Saved entries
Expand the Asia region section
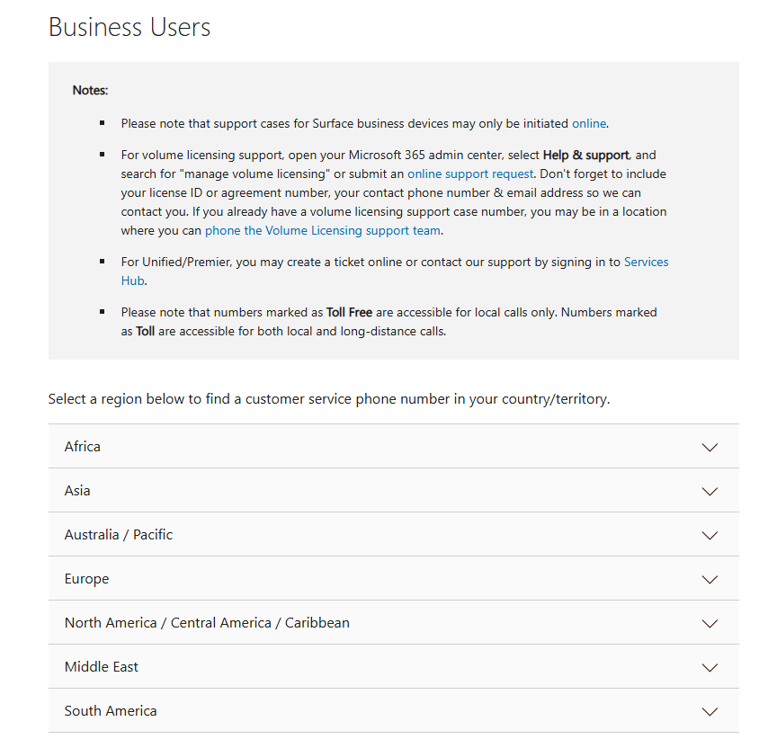This screenshot has height=748, width=759. click(77, 491)
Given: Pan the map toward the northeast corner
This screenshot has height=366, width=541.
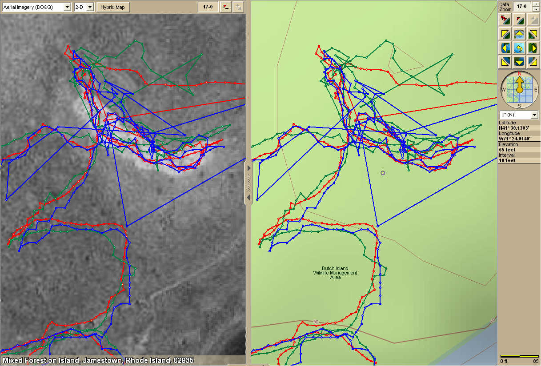Looking at the screenshot, I should [x=533, y=34].
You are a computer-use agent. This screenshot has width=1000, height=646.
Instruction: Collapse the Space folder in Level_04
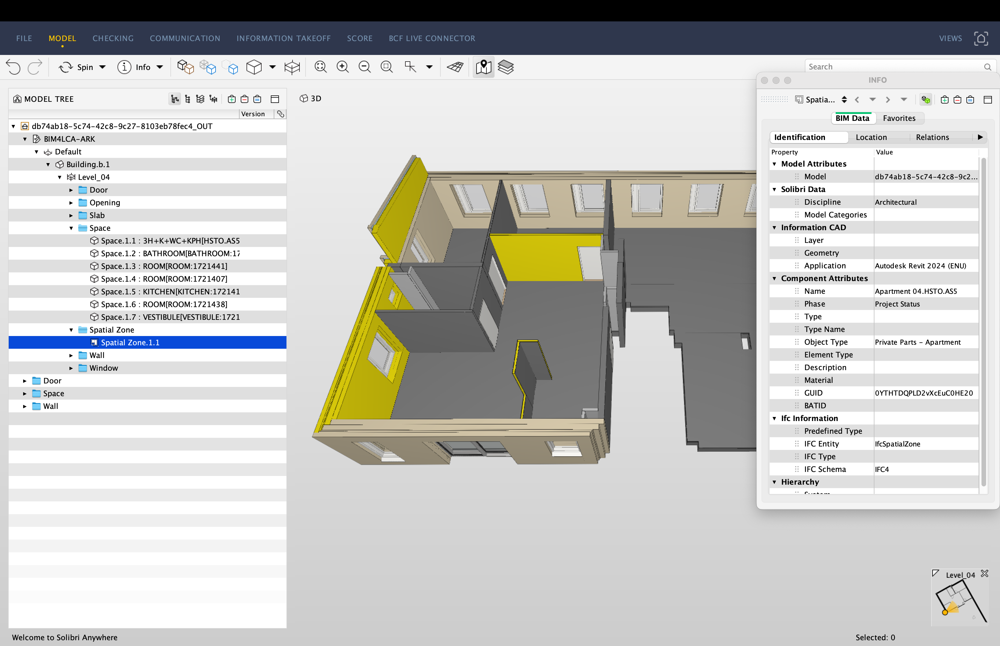click(71, 228)
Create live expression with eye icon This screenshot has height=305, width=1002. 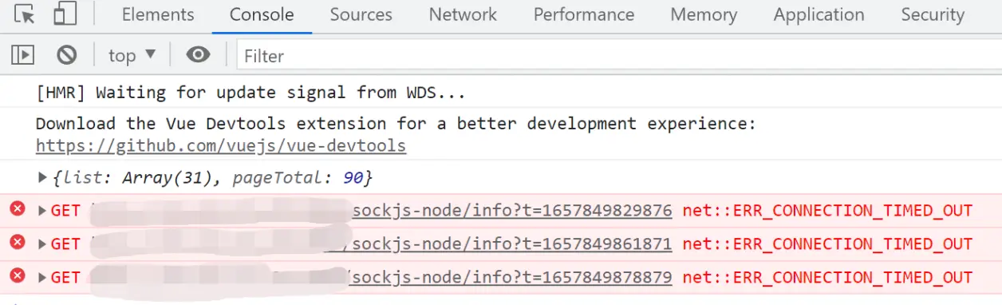[x=198, y=55]
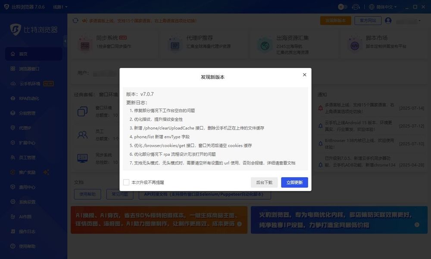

Task requirements: Would you reproduce the lines above, from the very first through the line containing "You are a computer-use", exactly and without the pictures?

Solution for this problem:
Expand the Asia region section
This screenshot has height=748, width=759. click(77, 491)
Given: Pan the map toward the northeast corner
This screenshot has height=366, width=541.
Looking at the screenshot, I should [x=533, y=34].
You are a computer-use agent. This screenshot has width=1000, height=646.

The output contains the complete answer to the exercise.